I've just been trawling through an old friend's livejournal, back six years to when we met. Posts that refer to me and comments I left trigger my own landmarks, and remind me of my own timeline in Auckland.
I miss the old blogging. The core of my friends that blogged then, who bared their souls, with words awash in angst, updated ever more sporadically until they stopped entirely; as did I. Although many of my own words - posts and comments - are more than a touch embarrassing to re-read, I still remember a certain satisfaction in exposing all. Writing through the events in my life helped me define exactly what I was, for better or worse - and what it was I wanted to be, for better or worse.

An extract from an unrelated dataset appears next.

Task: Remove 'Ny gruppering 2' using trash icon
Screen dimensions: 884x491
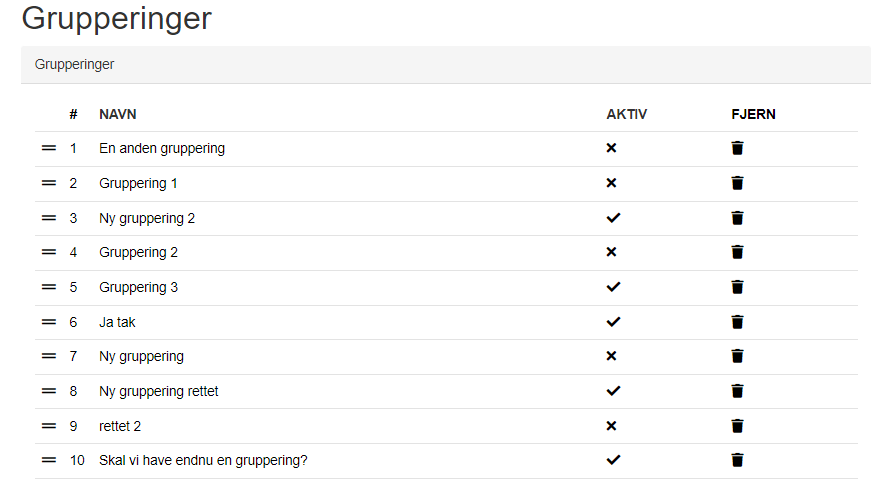Action: [737, 218]
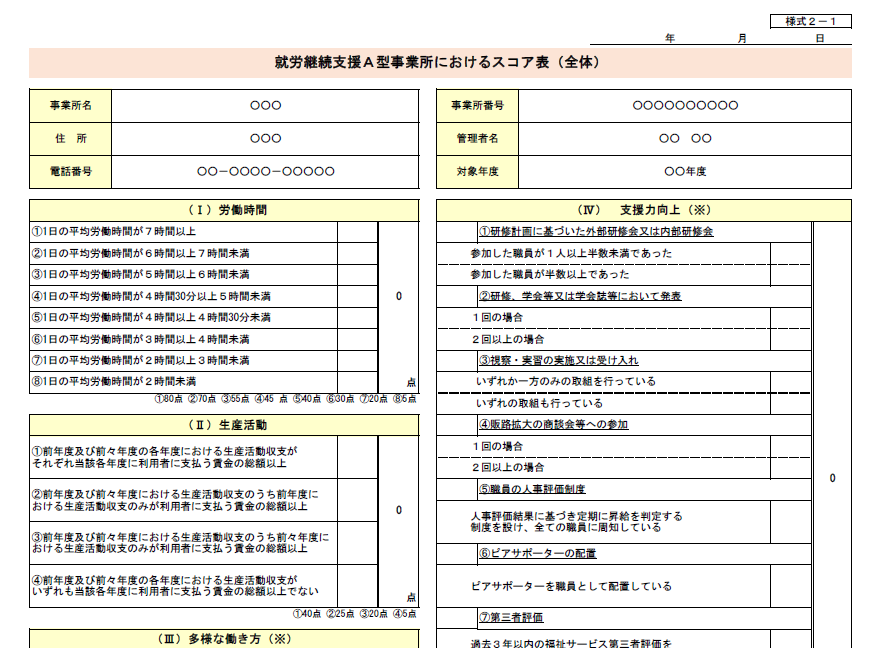Click the underlined ①研修計画 heading

point(595,231)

A few key circumstances saw a gradual shift from tell-all to mum's-the-word. Blogging moved from a catharsis to a formal record, carefully contrived after any emotional confusion had already been dispatched. Such blogging tailed off pretty quickly because turmoil was always perceived as far more interesting to read than a structured - and censored - account.

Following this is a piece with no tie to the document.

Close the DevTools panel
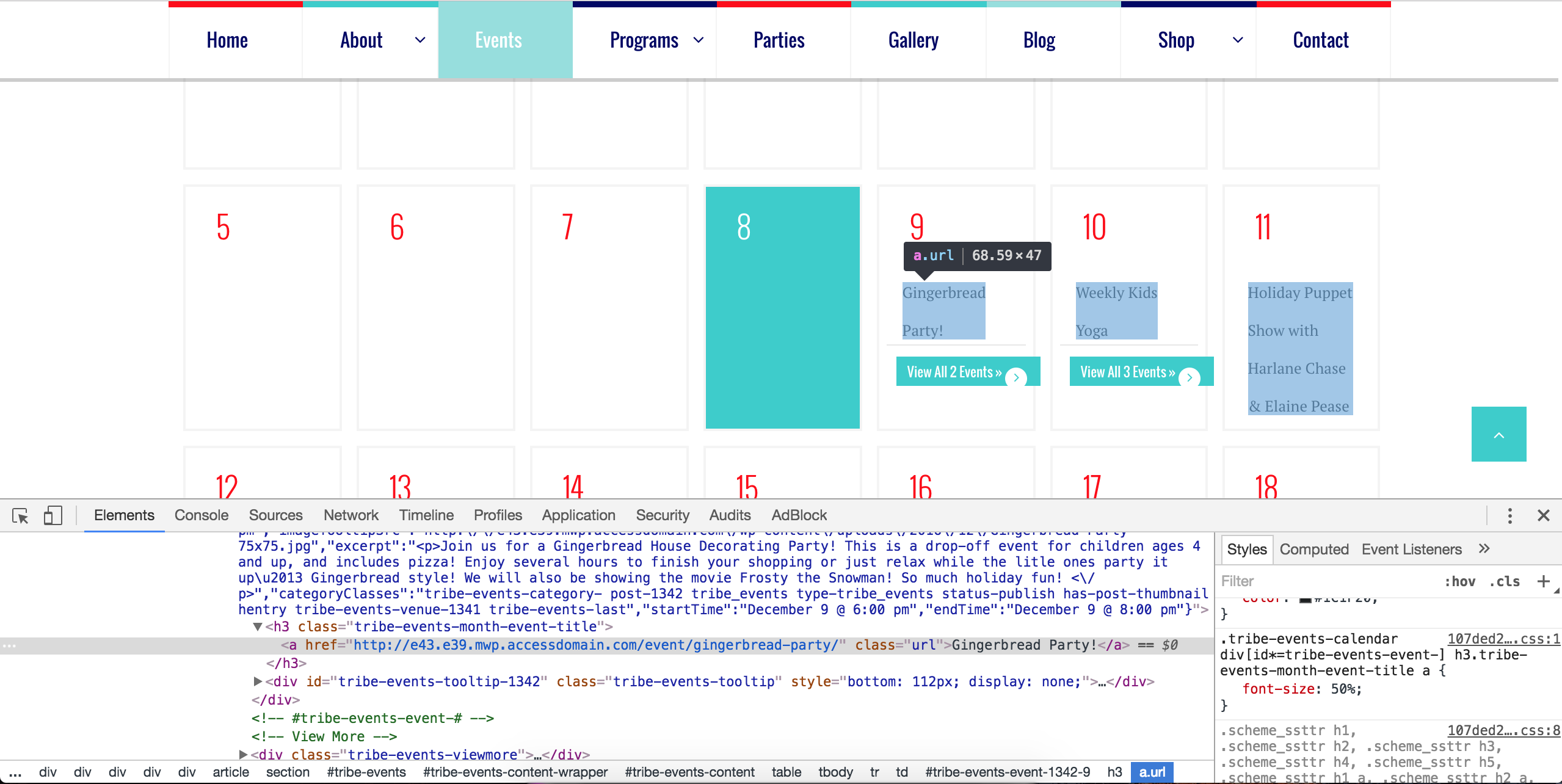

Granted, the internet is a new beast; there are likely now too many people too well-connected for anyone over 25 to make the mistake of complacency, with respect to writing out their life stories. Still, there are always plenty of fascinating/tragic/exciting/shameful things I have an urge to share, for the sake of making order out of the chaos, in daylight, in the eyes of my blogger friends - but right now the competing desire to keep my private life private prevails.
This is a pretty tricky thing, isn't it? I just had a Facebook note, of all things, bite me in the ass pretty hard when someone read it. I deleted the sucker and then started to have foul thoughts about good ol' Straddling The Atlantic...

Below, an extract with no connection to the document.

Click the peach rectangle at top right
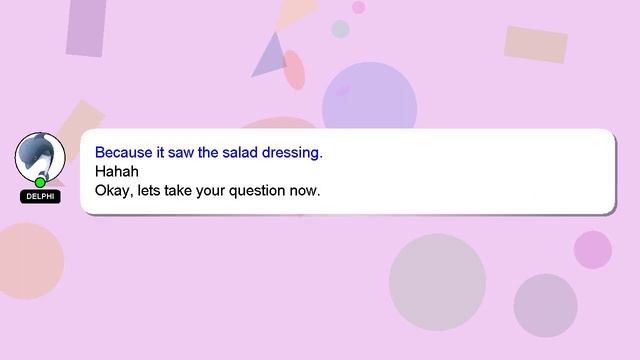Image resolution: width=640 pixels, height=360 pixels. point(536,45)
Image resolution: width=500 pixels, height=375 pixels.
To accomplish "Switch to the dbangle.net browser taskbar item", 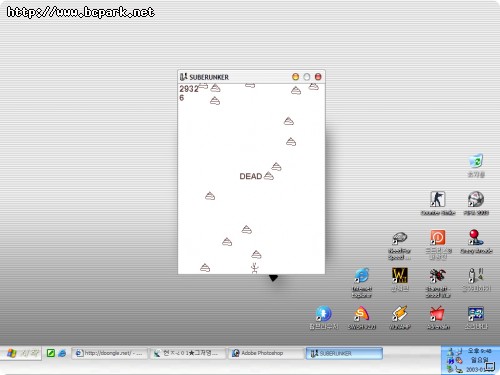I will coord(110,353).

But I won't delete that, I think, because I just have too much attachment to what has become a three year old log of personal history, even if it did get steadily more sanitized.
Therein lies the (or at least one) dilemma. Blogging has seemingly conditioned us into wanting people to read what we write (otherwise we'd just keep a diary) - but then we censor ourselves, because of who's reading. It's a pity the internet doesn't have an "all but.." option on audience.
I'd start a fake journal, but it's a helluva time trying to protect the identities of the relatively innocuous sockpuppets I already have.